*Exercise aim*
Copy each line of the data that has "Asymmetric" in it.

*Collected data entries*

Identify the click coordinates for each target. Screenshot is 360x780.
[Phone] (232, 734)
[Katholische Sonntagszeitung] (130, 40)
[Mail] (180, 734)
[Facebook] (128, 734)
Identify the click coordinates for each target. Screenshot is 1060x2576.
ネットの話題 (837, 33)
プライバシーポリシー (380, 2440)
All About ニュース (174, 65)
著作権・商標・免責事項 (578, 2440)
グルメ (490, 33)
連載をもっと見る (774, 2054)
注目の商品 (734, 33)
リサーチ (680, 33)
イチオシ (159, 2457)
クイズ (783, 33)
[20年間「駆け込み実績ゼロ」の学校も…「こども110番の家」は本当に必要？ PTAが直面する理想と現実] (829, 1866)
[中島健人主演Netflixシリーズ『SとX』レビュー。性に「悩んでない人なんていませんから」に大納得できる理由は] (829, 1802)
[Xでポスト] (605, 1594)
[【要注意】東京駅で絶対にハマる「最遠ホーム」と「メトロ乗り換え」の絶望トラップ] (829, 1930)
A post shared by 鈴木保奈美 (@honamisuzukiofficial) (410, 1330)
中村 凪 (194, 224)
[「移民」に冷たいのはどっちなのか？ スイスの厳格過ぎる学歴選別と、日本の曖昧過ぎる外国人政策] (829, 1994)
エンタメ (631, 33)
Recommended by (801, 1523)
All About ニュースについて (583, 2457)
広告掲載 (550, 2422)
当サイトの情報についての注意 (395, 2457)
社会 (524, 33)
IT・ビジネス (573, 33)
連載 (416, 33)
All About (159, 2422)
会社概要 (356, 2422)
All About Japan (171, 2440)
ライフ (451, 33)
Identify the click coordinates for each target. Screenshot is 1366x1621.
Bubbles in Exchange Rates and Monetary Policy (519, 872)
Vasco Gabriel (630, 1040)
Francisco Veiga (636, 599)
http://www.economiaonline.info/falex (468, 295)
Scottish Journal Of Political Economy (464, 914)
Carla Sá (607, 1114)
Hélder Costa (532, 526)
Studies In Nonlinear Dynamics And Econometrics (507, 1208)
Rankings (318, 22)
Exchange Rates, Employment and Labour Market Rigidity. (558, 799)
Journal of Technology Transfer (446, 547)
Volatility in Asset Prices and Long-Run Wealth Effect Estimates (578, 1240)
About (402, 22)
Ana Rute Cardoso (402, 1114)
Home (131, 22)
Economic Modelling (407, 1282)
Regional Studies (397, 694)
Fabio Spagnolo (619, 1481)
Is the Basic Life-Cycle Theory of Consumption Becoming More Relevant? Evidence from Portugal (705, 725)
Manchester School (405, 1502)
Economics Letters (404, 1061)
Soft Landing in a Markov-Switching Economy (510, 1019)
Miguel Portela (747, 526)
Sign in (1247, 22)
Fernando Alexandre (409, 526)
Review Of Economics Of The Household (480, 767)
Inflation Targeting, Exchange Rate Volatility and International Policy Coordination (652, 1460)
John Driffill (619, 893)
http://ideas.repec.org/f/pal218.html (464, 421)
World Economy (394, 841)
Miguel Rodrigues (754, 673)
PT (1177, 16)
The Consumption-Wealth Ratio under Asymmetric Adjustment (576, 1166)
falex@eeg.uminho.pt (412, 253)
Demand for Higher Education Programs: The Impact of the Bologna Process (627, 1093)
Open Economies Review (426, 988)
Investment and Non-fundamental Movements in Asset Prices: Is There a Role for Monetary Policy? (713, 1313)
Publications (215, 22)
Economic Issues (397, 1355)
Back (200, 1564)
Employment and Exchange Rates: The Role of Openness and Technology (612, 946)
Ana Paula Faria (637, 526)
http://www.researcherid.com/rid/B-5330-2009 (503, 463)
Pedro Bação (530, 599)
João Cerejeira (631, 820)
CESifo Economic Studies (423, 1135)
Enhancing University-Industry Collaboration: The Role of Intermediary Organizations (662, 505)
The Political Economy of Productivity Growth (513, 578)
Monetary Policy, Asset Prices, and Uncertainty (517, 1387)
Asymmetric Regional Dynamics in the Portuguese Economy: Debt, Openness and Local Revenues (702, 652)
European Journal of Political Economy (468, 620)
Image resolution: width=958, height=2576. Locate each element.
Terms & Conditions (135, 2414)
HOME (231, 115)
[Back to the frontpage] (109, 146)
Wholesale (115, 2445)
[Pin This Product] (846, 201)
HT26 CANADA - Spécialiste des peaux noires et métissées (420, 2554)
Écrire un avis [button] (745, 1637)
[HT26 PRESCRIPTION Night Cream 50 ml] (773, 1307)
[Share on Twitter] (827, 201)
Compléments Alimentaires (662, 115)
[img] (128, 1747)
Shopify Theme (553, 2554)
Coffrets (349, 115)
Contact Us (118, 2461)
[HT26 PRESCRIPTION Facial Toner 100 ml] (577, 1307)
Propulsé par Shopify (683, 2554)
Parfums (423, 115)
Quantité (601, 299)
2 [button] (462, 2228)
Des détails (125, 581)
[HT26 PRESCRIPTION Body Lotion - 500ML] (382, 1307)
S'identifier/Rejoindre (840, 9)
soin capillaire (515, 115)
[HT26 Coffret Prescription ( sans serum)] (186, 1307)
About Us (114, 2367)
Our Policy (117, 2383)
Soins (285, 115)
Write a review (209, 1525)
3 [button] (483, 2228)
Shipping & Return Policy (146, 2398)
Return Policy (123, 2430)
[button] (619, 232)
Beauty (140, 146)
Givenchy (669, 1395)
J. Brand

*Written solution*
The Consumption-Wealth Ratio under Asymmetric Adjustment (576, 1166)
Asymmetric Regional Dynamics in the Portuguese Economy: Debt, Openness and Local Revenues (702, 652)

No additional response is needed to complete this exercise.